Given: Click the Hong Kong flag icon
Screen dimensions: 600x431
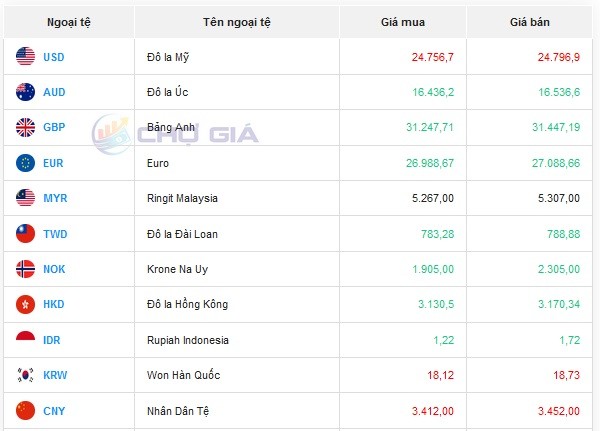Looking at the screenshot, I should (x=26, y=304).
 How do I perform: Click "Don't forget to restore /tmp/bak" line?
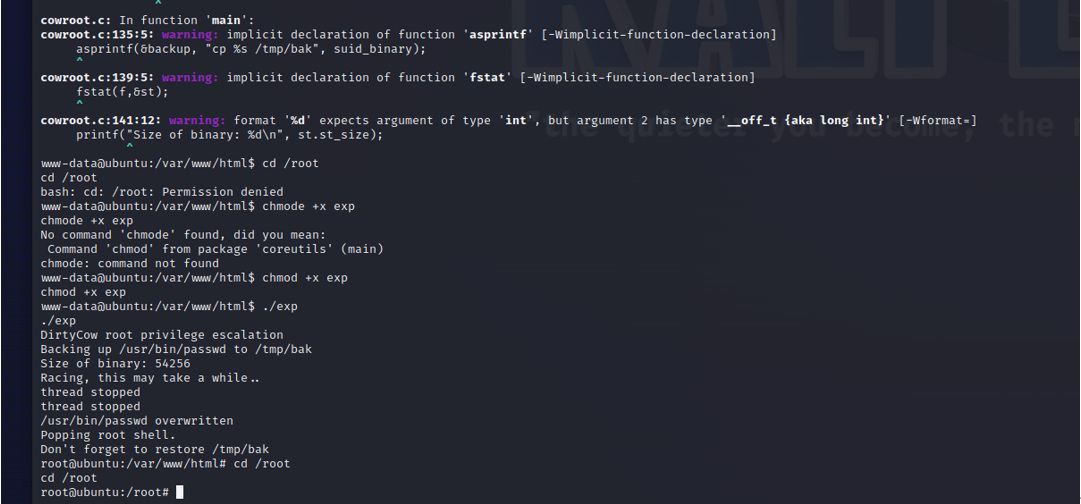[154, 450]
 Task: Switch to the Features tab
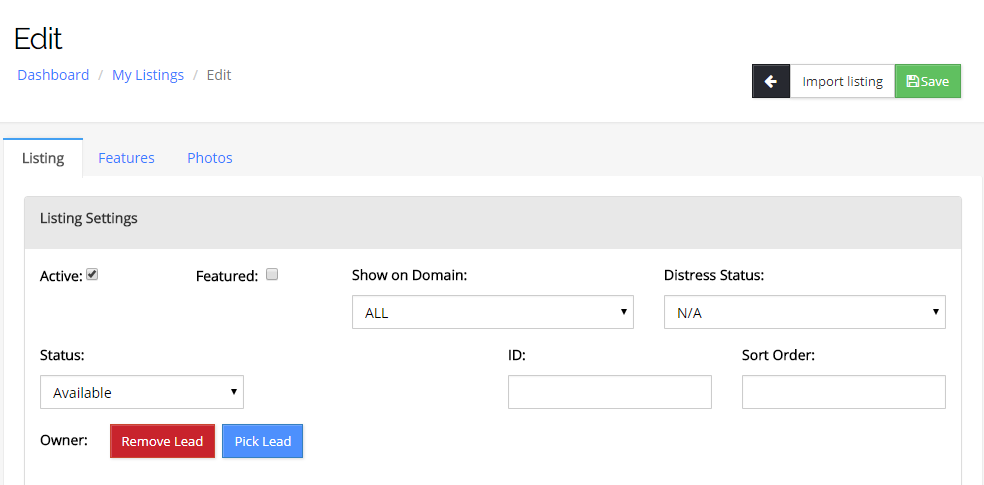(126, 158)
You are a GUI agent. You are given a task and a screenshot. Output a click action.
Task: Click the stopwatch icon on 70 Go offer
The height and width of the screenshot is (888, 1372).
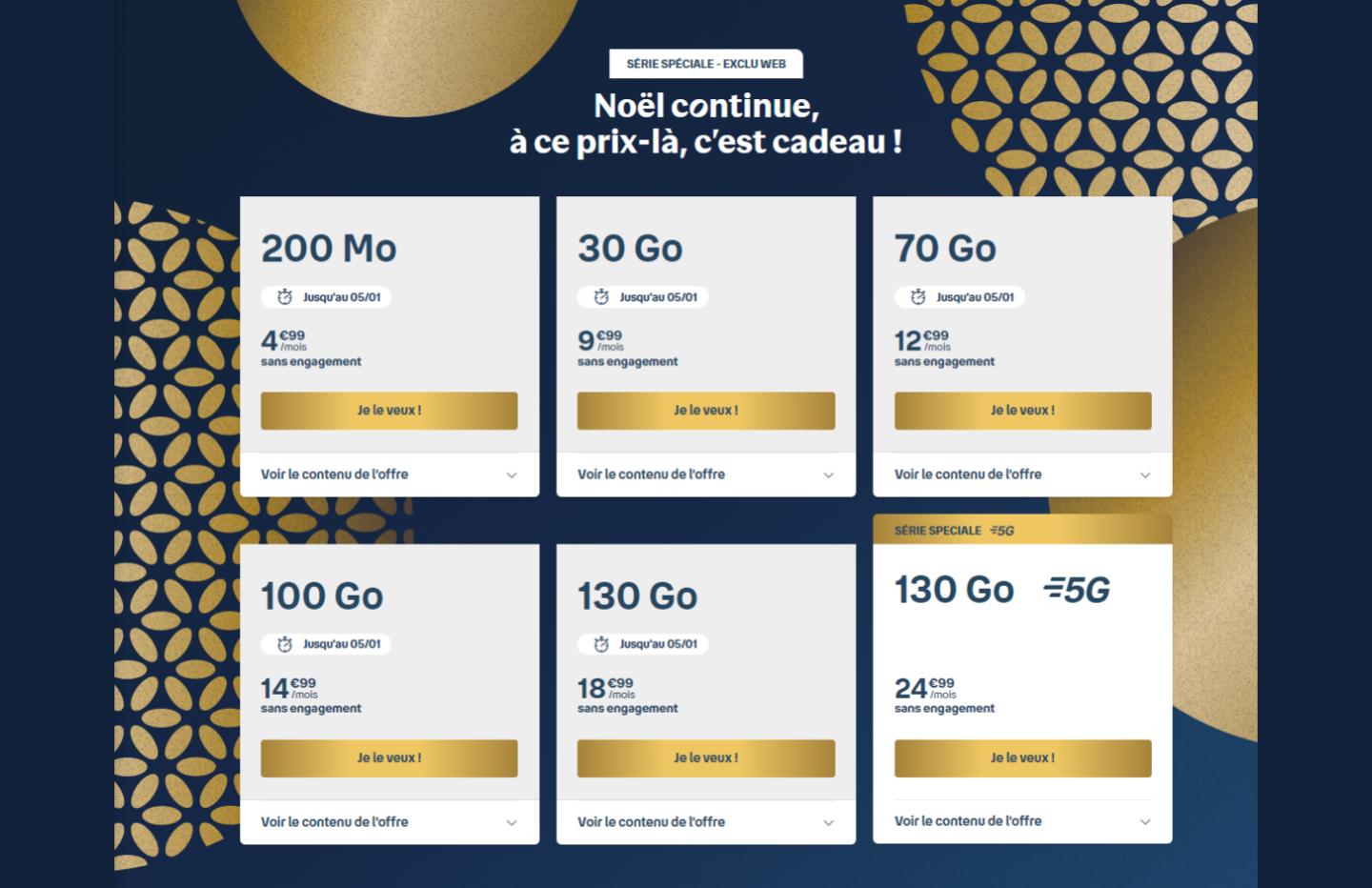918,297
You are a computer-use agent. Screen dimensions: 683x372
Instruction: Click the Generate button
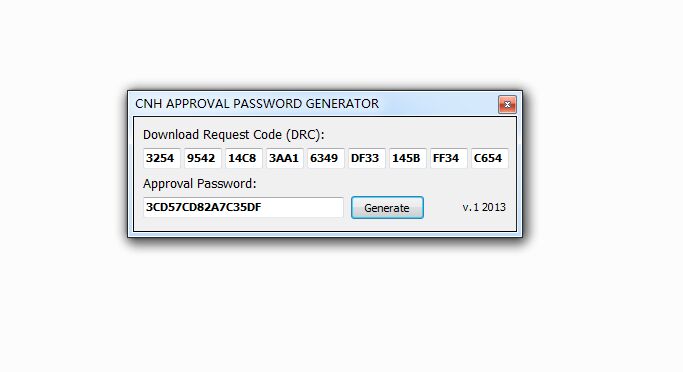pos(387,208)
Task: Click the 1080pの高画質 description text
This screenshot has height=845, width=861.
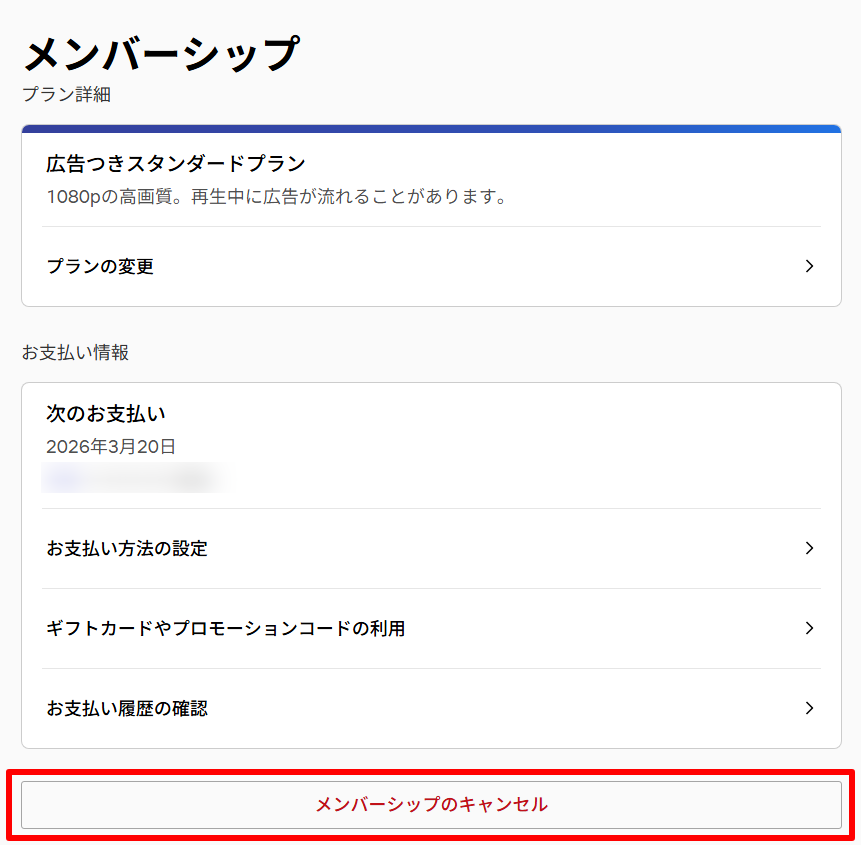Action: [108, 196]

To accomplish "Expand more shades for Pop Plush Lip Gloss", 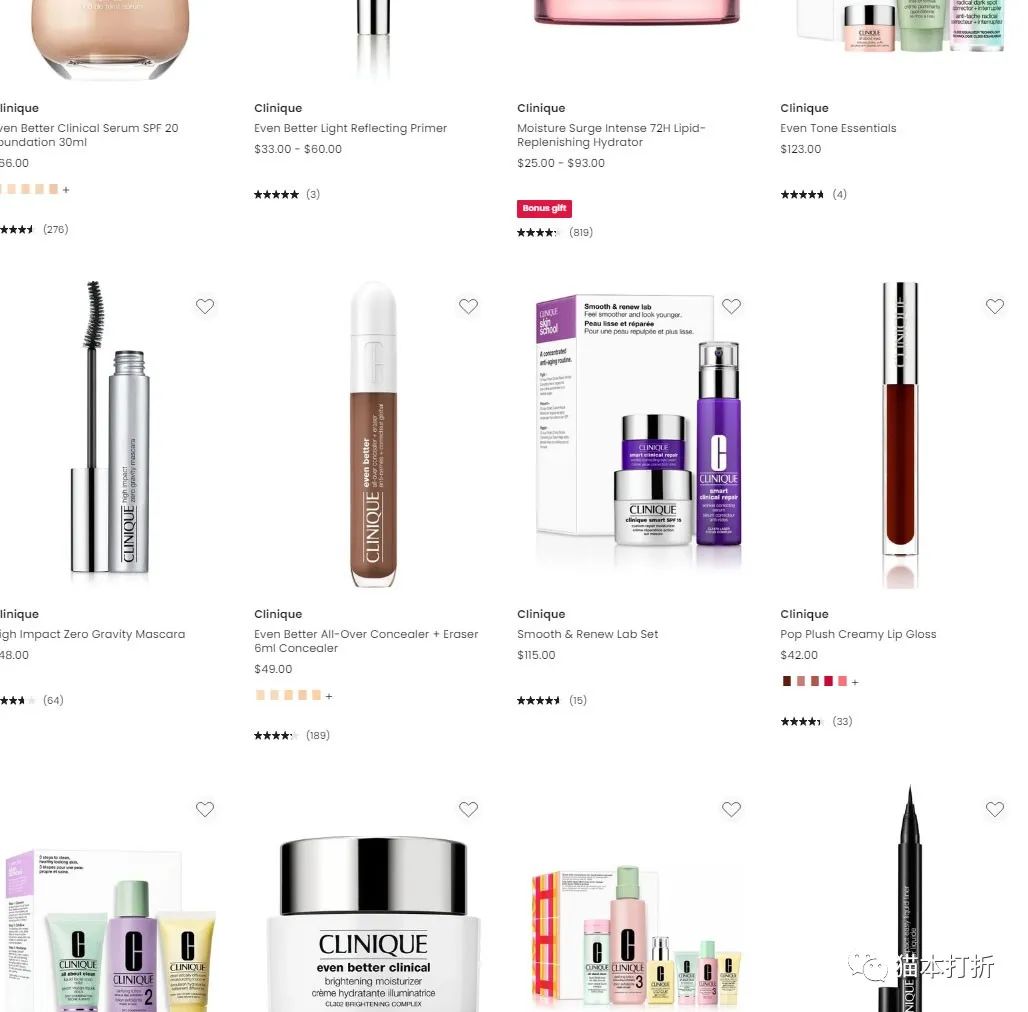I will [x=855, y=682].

# # # # # # #

**Task prompt:** Set down again, word for word, every line from the one with "Task: Click the stopwatch icon on 70 Go offer" to the one with "Task: Click the 1080pの高画質 description text" in the entries above, and omit the pictures.

**Worked solution:**
Task: Click the stopwatch icon on 70 Go offer
The height and width of the screenshot is (888, 1372).
918,297
You are a computer-use agent. Screen dimensions: 683x372
Instruction: Click the Generate button
pos(387,208)
Task: Click the 1080pの高画質 description text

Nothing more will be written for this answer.